### Exercise data:
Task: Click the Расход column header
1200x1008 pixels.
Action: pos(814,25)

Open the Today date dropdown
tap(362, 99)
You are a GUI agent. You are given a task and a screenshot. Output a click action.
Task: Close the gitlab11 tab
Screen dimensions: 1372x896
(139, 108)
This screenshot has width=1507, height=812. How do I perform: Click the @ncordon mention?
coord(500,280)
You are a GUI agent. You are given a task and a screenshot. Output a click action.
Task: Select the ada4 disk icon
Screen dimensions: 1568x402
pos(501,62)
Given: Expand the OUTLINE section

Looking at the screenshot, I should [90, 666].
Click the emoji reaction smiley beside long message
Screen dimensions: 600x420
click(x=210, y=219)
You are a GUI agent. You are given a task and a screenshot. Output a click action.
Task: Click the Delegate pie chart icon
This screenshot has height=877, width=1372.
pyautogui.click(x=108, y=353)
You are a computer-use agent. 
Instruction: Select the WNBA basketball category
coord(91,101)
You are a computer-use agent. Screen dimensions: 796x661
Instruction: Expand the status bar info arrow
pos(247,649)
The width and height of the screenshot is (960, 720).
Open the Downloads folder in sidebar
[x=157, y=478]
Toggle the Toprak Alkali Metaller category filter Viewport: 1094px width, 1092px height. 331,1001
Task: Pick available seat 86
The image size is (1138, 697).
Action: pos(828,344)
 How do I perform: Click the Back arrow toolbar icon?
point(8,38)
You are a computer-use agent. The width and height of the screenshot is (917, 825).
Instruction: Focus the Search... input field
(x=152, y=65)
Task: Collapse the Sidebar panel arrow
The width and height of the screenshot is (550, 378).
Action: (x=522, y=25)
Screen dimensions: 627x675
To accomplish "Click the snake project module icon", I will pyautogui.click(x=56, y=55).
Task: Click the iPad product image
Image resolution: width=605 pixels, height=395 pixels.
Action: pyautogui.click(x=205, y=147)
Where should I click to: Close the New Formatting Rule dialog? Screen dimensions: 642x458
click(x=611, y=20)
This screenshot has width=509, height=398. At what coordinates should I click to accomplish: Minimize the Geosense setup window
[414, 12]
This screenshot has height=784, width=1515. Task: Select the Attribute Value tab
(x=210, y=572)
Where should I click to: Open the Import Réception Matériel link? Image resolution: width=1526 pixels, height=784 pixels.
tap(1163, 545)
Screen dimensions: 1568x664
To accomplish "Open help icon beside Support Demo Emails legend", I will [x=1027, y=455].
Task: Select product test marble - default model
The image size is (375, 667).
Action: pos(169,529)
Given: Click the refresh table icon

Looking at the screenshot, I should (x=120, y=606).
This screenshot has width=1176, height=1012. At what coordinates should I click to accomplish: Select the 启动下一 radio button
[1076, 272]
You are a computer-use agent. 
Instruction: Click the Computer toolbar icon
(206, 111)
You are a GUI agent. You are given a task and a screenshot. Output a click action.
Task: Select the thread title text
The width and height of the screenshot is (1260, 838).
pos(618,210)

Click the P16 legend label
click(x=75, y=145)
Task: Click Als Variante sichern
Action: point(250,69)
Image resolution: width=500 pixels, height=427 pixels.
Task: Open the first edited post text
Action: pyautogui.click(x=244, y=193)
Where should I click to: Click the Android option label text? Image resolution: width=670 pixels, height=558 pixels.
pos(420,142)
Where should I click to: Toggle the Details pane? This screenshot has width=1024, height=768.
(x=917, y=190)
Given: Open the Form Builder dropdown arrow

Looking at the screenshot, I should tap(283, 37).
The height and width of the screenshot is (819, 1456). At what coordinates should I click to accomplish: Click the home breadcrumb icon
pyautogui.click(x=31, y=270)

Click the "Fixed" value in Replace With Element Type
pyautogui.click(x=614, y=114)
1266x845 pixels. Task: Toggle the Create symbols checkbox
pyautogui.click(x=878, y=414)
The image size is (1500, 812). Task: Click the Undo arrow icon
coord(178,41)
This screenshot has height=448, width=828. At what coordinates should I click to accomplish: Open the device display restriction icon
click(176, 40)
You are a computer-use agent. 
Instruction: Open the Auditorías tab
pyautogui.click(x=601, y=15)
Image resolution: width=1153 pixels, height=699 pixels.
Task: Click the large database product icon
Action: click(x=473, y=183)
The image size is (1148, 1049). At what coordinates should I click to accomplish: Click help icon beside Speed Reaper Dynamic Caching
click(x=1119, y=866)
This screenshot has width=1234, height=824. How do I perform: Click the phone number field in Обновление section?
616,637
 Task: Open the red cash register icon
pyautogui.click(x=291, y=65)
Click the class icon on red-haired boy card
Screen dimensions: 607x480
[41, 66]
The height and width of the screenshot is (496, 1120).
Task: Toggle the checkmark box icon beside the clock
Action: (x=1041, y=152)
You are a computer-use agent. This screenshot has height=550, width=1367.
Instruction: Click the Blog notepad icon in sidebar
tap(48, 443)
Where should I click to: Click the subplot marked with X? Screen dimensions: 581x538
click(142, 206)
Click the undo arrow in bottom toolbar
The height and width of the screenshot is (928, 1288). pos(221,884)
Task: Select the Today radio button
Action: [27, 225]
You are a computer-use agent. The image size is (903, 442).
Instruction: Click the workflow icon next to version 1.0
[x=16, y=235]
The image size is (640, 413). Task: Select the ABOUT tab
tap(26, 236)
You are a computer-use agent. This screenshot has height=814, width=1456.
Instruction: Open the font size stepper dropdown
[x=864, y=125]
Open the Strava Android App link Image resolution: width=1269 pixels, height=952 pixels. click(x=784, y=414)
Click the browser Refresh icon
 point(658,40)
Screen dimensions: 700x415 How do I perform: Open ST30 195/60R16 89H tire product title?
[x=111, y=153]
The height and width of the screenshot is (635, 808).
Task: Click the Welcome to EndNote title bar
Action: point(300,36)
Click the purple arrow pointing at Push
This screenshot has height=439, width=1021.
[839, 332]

### Problem to work on:
Copy out in full every line of the entries above that contains the word "size".

### Output of the task:
The image size is (1138, 697).
The image size is (375, 667).
The image size is (1500, 812). Task: Click the Undo arrow icon
The image size is (1148, 1049). At what coordinates should I click to accomplish: Click help icon beside Speed Reaper Dynamic Caching
You are a computer-use agent. The image size is (903, 442).
The image size is (640, 413). Task: Select the ABOUT tab
Instruction: Open the font size stepper dropdown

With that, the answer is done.